According to a joint report on cervical cancer screening guidelines from the ACS, American Society for Colposcopy and Cervical Pathology, and American Society for Clinical Pathology, “Screening adolescents leads to unnecessary evaluation and potentially to treatment of preinvasive cervical lesions that have a high probability of regressing spontaneously and that are on average many years from having significant potential for becoming invasive cancer.”
In other words, screening young adults for cervical cancer before age 21 may result in a false positive result and lead to unnecessary procedures for precancerous cells that will likely be handled naturally in a person with a healthy immune system.
“You can get diagnosed with cancer when you don’t have it,” Scully said. “That’s not for my safety. What is the CWC for if we can’t have access to care as students?”
The report concludes, “This overtreatment, and subsequent increased risk of reproductive problems, represents a net harm.” The same report offers that, for those over the age of 21 with no more than average risk factors, pap smears should never be administered more frequently than every three years.
These recommended guidelines have also been supported by the U.S. Preventive Services Task Force and the American College of Obstetricians and Gynecologists (ACOG). ACOG qualifies that those with HIV or weakened immune systems should receive pap screenings as soon as possible. Moreover, for those with healthy immune systems, pelvic examinations may detect HPV, the virus that leads to cervical cancer, although 90 percent of these infections are resolved by the immune system.

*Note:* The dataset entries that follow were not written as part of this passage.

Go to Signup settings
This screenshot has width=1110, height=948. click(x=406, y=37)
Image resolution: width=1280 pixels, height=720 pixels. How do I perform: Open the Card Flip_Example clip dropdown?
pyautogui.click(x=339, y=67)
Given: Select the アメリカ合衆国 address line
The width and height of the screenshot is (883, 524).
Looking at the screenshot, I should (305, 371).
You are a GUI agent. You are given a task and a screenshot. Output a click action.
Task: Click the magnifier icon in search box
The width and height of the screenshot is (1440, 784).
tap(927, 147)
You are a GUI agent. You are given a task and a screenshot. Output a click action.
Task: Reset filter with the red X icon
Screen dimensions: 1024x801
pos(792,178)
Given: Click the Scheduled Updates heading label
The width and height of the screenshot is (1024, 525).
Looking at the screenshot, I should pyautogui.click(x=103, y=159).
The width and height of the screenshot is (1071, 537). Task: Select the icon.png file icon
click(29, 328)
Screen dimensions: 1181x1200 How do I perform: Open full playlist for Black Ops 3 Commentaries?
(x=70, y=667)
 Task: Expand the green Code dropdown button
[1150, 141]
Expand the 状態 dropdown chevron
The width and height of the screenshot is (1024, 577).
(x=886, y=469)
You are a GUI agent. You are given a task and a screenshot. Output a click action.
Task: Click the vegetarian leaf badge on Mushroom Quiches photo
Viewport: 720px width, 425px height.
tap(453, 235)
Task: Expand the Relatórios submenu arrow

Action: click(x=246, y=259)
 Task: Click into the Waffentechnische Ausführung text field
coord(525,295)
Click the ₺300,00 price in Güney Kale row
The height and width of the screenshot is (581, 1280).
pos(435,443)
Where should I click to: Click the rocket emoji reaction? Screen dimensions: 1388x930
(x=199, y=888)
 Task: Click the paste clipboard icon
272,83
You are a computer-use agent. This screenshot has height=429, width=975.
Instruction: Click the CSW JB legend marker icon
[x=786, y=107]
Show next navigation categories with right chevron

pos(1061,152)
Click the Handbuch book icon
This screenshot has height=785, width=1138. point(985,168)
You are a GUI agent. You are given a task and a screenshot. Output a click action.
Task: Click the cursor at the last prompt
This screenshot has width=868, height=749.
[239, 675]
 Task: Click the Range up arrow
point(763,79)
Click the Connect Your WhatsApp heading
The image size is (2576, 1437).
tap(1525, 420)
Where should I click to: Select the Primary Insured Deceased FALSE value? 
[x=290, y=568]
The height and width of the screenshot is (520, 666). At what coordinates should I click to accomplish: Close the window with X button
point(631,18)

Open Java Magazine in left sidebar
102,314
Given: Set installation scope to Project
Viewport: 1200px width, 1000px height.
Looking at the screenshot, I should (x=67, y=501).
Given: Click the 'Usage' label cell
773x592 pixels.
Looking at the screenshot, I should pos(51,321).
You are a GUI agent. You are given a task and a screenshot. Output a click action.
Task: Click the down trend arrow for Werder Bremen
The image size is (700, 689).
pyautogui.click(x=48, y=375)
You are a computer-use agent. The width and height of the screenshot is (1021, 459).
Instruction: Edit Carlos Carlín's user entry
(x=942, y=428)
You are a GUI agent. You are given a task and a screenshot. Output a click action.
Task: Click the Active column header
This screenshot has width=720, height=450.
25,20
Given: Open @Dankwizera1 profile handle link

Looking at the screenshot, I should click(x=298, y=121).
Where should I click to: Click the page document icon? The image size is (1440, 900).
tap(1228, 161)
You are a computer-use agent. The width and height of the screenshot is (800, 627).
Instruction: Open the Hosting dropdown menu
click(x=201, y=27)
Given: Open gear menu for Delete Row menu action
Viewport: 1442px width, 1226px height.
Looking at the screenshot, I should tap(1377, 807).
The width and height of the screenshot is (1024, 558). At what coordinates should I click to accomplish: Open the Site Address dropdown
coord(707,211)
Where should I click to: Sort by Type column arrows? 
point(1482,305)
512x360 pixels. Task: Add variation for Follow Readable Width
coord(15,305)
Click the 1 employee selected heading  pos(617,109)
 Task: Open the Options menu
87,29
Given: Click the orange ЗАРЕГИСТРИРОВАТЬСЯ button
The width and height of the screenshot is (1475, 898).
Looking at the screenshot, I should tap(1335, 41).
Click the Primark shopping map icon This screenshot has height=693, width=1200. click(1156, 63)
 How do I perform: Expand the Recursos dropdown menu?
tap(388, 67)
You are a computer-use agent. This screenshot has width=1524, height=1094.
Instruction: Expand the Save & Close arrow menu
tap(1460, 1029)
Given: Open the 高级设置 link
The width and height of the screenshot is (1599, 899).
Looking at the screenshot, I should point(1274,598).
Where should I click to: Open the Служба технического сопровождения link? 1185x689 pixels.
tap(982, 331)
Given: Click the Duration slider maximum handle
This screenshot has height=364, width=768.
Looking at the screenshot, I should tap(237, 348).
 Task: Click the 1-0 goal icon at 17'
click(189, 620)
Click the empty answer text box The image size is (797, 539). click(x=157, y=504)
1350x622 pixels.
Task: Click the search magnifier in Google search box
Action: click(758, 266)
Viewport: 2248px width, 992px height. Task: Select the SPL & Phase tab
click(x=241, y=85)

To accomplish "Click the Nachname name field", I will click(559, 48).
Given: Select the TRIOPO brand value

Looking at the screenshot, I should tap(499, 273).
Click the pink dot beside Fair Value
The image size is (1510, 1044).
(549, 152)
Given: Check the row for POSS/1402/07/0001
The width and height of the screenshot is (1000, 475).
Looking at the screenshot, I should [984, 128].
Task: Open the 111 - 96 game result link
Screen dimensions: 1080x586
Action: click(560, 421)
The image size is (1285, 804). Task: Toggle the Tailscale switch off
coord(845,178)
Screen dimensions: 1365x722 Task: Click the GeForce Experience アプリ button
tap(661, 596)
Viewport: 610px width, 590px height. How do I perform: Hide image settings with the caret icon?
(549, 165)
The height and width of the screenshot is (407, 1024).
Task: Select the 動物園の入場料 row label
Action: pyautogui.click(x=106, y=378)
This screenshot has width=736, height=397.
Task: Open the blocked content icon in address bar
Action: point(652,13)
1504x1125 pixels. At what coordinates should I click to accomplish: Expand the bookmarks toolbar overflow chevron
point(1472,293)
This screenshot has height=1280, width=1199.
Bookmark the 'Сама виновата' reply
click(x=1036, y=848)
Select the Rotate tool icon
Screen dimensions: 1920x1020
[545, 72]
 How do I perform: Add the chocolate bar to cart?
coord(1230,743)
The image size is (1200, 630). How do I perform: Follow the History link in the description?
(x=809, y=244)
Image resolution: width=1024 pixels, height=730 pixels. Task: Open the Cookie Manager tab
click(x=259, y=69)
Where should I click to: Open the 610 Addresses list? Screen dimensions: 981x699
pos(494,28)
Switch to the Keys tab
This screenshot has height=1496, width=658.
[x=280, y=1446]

“There are different debates about birth control, but the debate is about punishing women and people with vaginas,” Scully said.
Planned Parenthood offers a birth control option without a pelvic exam for those who qualify. This is only possible for hormonal contraception and is not an option for those with higher than average risk factors. Planned Parenthood still recommends regular health screenings for sexually transmitted infections and cervical cancer starting at age 21 or “three years after your first vaginal intercourse,” according to their website.
The CWC is not the only resource on campus for contraception. “Outside of the contraception that the CWC offers, students like me who are involved in Generation Action and InterACT do our absolute best to make sure that the student body has constant access to a variety of contraception/sexual health resources: condoms, dental dams, lube, etc. all located in the SHARE center,” Rosenblum said in an email. “It is up to us to find all of these resources ourselves, for free, which can sometimes be challenging. Whenever the SHARE room is not stocked with enough of something, it is usually because we are having a hard time finding the resources, our shipment is late, or something along those lines. We fully believe that students need and deserve every resource possible to have a safe, healthy, and consensual sex life, and if the SHARE center is ever lacking something, it is not because we don’t care, but because we are working really hard behind the scenes to restock whatever is needed.”
In addition to the resources listed above, the NCSA and the CWC have emergency contraception, or Plan B, available at no cost. Fisher noted that no questions are asked of students who pick up Plan B, although they do need to make an appointment.
Information for this article was taken from cdc.gov, acog.org, cancer.org, plannedparenthood.org.